Will Peace Prize Handcuff President When Time Comes for An Air Strike?

Written by David Frum on Saturday October 10, 2009

Barack Obama might have benefited had the Nobel prize gone to someone else. The prize functions, as one contributor to my NewMajority website quipped, as a form of "preventive diplomacy": a pre-emptive intervention against possible future military actions by the Obama administration.

From the age of 20, Barack Obama has collected acclaim, awards and prizes not for his accomplishments (which have always been rather scanty), but for his potential. You would think with the guy nearing 50 and elected President that the prizes for "most promising young man" would cease. But no! The Nobel committee has just awarded him one more.
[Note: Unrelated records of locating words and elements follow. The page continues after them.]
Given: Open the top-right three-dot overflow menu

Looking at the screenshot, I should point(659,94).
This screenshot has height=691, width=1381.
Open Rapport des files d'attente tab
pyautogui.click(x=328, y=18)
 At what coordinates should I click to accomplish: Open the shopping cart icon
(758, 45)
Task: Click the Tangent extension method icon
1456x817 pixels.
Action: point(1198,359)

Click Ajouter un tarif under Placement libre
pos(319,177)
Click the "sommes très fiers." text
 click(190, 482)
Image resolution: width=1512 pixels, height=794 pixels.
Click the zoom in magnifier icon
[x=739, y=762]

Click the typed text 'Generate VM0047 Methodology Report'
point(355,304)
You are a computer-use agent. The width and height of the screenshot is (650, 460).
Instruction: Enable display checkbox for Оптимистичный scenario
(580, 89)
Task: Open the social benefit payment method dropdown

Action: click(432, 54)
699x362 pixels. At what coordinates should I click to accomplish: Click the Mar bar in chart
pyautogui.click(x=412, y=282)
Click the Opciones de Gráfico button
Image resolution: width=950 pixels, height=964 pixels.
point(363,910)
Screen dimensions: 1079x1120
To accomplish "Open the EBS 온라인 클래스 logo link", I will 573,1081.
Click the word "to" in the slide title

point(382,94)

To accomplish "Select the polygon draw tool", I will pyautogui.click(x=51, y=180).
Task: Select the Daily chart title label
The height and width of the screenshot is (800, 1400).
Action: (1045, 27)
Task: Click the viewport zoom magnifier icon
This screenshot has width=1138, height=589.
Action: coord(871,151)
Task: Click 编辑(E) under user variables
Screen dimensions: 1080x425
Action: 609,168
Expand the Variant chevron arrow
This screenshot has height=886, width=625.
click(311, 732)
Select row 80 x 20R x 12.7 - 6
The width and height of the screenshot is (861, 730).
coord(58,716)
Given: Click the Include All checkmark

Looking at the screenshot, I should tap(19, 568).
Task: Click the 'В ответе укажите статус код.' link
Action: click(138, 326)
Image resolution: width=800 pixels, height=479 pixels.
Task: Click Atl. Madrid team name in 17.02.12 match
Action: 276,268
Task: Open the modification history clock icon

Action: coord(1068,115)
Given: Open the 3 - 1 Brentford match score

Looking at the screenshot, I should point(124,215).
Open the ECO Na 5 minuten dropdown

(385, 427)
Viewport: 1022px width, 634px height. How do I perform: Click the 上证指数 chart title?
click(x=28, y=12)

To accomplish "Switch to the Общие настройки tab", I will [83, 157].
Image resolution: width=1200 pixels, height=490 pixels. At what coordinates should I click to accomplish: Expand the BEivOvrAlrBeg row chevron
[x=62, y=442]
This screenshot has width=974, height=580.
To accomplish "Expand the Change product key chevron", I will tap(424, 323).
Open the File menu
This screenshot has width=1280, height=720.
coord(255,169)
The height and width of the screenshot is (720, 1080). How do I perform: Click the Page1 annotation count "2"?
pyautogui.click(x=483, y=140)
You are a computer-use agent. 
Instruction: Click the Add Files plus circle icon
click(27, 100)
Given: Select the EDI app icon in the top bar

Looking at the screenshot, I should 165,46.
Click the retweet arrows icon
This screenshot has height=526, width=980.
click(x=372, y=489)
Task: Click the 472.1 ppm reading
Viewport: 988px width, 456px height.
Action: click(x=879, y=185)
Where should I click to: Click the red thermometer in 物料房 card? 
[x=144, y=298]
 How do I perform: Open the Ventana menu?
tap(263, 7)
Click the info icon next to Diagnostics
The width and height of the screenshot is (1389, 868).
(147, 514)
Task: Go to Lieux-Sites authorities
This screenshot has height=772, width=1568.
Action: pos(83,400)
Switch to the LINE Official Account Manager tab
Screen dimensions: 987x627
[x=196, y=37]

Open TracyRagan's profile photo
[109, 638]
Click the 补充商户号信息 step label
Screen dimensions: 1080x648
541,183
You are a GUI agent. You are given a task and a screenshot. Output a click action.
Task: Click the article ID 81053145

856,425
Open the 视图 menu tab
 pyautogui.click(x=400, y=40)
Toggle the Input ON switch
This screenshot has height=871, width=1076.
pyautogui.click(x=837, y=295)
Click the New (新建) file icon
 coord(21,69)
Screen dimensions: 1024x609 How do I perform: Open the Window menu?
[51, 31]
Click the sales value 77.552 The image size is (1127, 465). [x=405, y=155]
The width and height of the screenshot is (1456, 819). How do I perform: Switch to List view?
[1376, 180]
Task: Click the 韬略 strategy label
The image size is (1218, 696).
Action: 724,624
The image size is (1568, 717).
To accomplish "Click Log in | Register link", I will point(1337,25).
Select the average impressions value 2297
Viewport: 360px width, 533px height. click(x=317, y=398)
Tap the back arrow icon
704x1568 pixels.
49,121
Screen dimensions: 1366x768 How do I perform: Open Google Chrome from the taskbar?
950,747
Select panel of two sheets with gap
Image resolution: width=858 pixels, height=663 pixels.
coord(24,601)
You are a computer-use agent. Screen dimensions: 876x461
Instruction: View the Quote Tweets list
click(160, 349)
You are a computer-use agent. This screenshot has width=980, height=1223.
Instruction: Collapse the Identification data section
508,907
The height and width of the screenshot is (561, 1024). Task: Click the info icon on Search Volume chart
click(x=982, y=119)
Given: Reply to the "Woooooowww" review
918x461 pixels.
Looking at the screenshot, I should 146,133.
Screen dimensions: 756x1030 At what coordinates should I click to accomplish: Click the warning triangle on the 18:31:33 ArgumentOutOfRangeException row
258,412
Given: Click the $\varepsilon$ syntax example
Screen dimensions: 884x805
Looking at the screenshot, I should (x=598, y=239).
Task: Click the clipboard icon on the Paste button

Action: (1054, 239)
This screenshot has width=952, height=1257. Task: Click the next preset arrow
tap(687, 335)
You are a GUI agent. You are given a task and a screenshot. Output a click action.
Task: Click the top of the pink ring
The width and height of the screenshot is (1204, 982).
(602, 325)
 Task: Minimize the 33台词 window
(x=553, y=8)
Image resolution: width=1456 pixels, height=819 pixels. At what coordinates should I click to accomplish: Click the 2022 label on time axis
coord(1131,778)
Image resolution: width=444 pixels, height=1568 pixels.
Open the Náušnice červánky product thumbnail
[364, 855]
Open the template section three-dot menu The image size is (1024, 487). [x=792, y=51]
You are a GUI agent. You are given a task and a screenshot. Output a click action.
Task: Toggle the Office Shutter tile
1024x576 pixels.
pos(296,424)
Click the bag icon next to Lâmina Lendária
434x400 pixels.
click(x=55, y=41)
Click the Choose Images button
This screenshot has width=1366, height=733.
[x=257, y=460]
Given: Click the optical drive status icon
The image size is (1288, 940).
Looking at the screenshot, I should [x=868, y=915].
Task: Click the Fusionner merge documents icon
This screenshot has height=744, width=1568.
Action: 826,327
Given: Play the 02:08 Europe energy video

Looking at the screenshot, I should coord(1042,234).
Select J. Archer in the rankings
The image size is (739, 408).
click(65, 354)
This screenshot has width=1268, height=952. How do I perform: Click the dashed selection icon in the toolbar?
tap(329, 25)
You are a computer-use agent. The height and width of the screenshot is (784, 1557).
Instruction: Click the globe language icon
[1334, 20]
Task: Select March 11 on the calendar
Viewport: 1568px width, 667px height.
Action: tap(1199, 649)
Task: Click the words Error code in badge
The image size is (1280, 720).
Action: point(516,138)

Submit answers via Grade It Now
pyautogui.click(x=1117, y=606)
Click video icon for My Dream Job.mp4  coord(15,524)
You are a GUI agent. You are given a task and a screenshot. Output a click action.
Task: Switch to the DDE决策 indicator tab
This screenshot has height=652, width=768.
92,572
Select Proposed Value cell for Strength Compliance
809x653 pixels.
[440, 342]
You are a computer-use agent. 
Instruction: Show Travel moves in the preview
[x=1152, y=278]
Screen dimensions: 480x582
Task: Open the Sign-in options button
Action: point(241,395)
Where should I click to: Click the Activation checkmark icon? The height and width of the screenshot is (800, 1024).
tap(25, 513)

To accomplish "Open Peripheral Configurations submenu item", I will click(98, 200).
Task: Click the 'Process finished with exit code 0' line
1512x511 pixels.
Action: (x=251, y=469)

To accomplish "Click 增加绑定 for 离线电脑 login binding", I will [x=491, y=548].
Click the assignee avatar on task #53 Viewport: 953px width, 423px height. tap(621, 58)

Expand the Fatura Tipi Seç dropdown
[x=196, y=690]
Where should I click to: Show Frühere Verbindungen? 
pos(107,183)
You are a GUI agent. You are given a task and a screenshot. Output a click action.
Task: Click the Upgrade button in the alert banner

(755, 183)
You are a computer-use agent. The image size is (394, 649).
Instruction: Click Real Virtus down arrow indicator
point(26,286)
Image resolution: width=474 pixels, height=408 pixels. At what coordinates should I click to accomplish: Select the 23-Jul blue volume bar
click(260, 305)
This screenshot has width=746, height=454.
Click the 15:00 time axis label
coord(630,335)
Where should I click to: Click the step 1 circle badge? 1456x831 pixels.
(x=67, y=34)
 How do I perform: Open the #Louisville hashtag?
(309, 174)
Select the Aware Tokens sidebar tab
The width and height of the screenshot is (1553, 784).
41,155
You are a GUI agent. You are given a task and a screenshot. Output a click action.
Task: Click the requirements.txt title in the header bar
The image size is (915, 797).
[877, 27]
Waiting in the wings: the Vatican. Why wait until the guy has performed his posthumous miracles to confer sainthood upon him? Think of all the amazing miracles he might perform in the future.

Actually, Barack Obama might have benefited had the Nobel gone to someone else. The prize functions, as one contributor to my FrumForum.com website quipped, as a form of "preventive diplomacy": a pre-emptive intervention against possible future military actions by the Obama administration.

Can a peace prize winner authorize air strikes against Iranian nuclear facilities? Escalate the war in Afghanistan? Does the prize not add an extra dose of embarrassment to Mr. Obama's decision earlier in the week not to meet with the Dalai Lama, the 1989 Nobel honouree?

We call it "lawfare" when hostile external or internal forces use a nation's own legal system against it. Maybe the repeated attempt by the European left to use the prestige of the Nobel award to constrain U. S. power deserves a special title of its own: "prizefare."

The prize presents Mr. Obama with some interesting ethics challenges. Strictly speaking, the prize money should default to the U. S. Treasury: U. S. presidents are not allowed to accept foreign gifts, not even foreign gifts to their favourite charities. Perhaps inventive lawyering will find some way to circumvent the rule.

It will take more than lawyering, however, to circumvent the perception that something very odd happened. Nominations for the prize closed on Feb. 1 -- a week and a half after Mr. Obama's inauguration. It is impossible that the prize can honour any achievement of the President's, because there were no presidential achievements to honour at the time the award was proposed.

So what is being honoured here? An aspiration? But whose aspiration? Mr. Obama is no foreign policy idealist, that's clear. He showed scant sympathy for the demonstrators against the Iranian regime, who irritatingly complicated his attempt to strike a deal with the Iranian leadership. The snub to the Dalai Lama looks more like the culmination of a pattern than an unconsidered gaffe or unwelcome necessity.

The prize itself may reflect internal Norwegian politics more than anything else. The peace prize is awarded by a five-member committee of active and former members of the Norwegian parliament. Three of the five belong to Norway's left-of-centre parties, and that may explain the committee's aggressive recent interventions into U. S. domestic politics: Barack Obama in 2009, Al Gore in 2007, Jimmy Carter in 2002.

In D. C., meanwhile, Mr. Obama is acting much more like the elder George Bush (with his outreach to post-Tiananmen Square China) than like liberal foreign policy icons such as John F. Kennedy or even Mr. Carter.

Peace through accommodation of the aggressive and the repressive is, however, very much an aspiration of the European left. That was their policy toward the Soviet Union, and now it is their policy toward Iran and toward radical Islam within Europe. In awarding the prize to the accomplishment-free Mr. Obama, the Norwegian parliamentarians who voted the prize were not so much recognizing the young President, so much as they were honouring themselves and their own timid foreign-policy creed.